In 1938, shortly after the Munich Agreement, Hitler dies in a car accident and somewhat more moderate, or at least more risk averse factions in the Nazi party gain power. Instead of going for an extremely risky war, they try to market the Nazi Germany as a bulwark against Communism.
In the Pacific, Japan is more accommodating to Britain's and France's desires now that they don't have to worry about Germany on the continent. However, USA now has a more aggressive stance against Japan combined with anti-imperial rhetoric, and tensions between them increase during 1940. US embargoes and threatens Japan with a war, and Japan responses with a surprise attack like in OTL, just a year earlier, and war ensues.
USSR, who have been co-operating against Japan with the US, think that this is the time gobble up areas from Japan, and declare a war. However, Germany has a pact with Japan that has a mutual defence clause, and Germany declares war on USSR (who they think they can take on) and USA (who they figure can't effectively affect them).

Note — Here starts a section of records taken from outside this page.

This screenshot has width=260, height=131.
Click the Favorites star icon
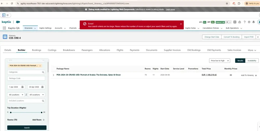click(x=227, y=22)
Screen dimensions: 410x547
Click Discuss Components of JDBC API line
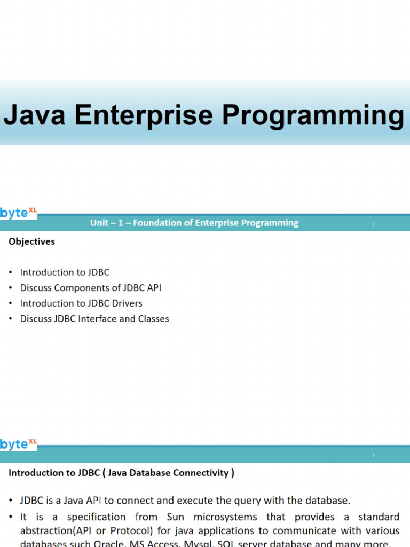click(x=91, y=288)
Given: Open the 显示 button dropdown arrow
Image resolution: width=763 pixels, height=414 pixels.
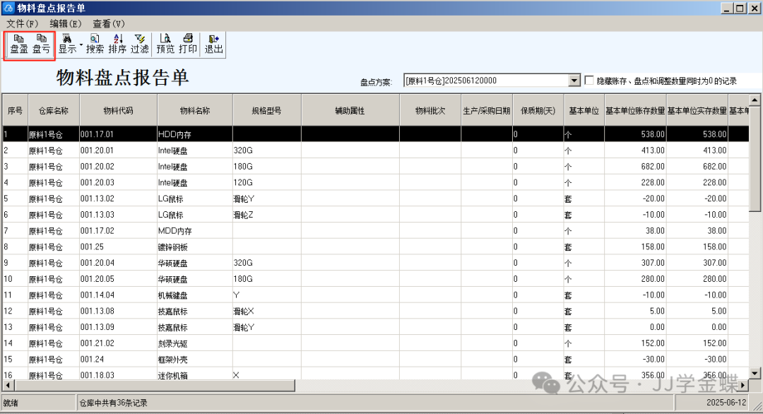Looking at the screenshot, I should (81, 45).
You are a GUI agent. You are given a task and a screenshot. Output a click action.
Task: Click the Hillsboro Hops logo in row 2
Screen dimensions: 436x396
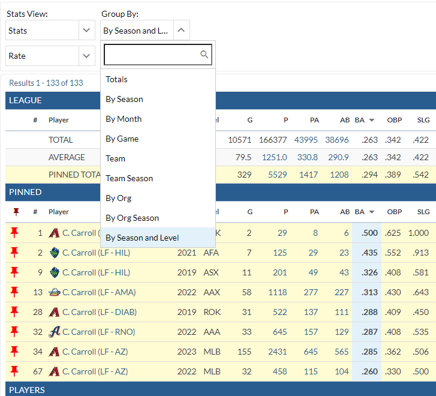point(54,253)
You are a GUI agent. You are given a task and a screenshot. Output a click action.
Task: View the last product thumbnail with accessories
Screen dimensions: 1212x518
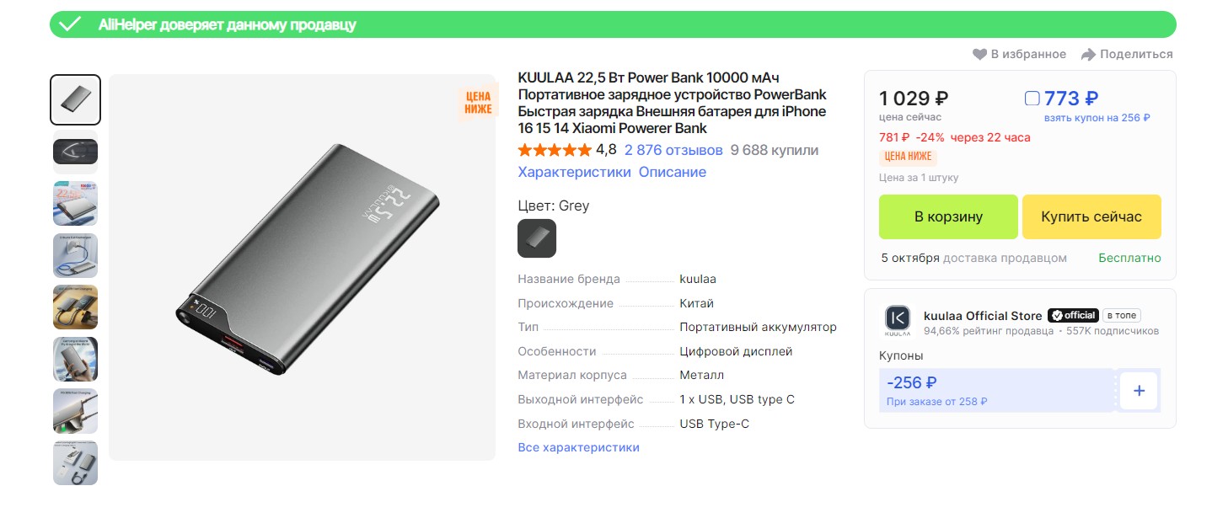click(76, 462)
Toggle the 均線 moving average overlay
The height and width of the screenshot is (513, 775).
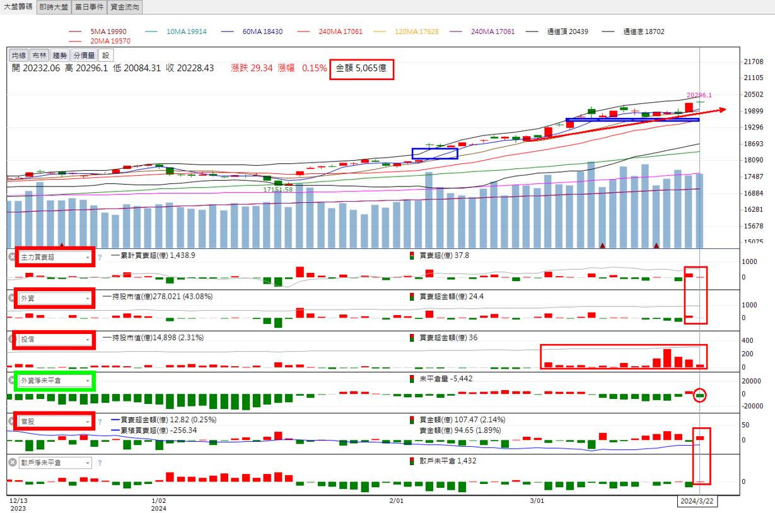coord(19,55)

The Soviets panick, fearing that Poland might side with the Germans, and start a pre-emptive invasion of Poland and the Baltics. Besides the Soviet aggression against Poland, in this timeline Britain and France are worried about US' anti-imperial stance, and they proceed to side with Germany and Japan, against the United States and Soviet Union.
How will this go? Can the Imperial Alliance stand up to the combined industrial might of the Americans and Soviets? Assume that the Dutch and Belgian Empires are quietly siding with the Imperials, but they are not openly participating to the war unless attacked.
Timeline:
-September 1938: The Munich Agreement.
-October 1938: Hitler dies in a traffic accident. Somewhat more moderate factions in the Nazi party gain power.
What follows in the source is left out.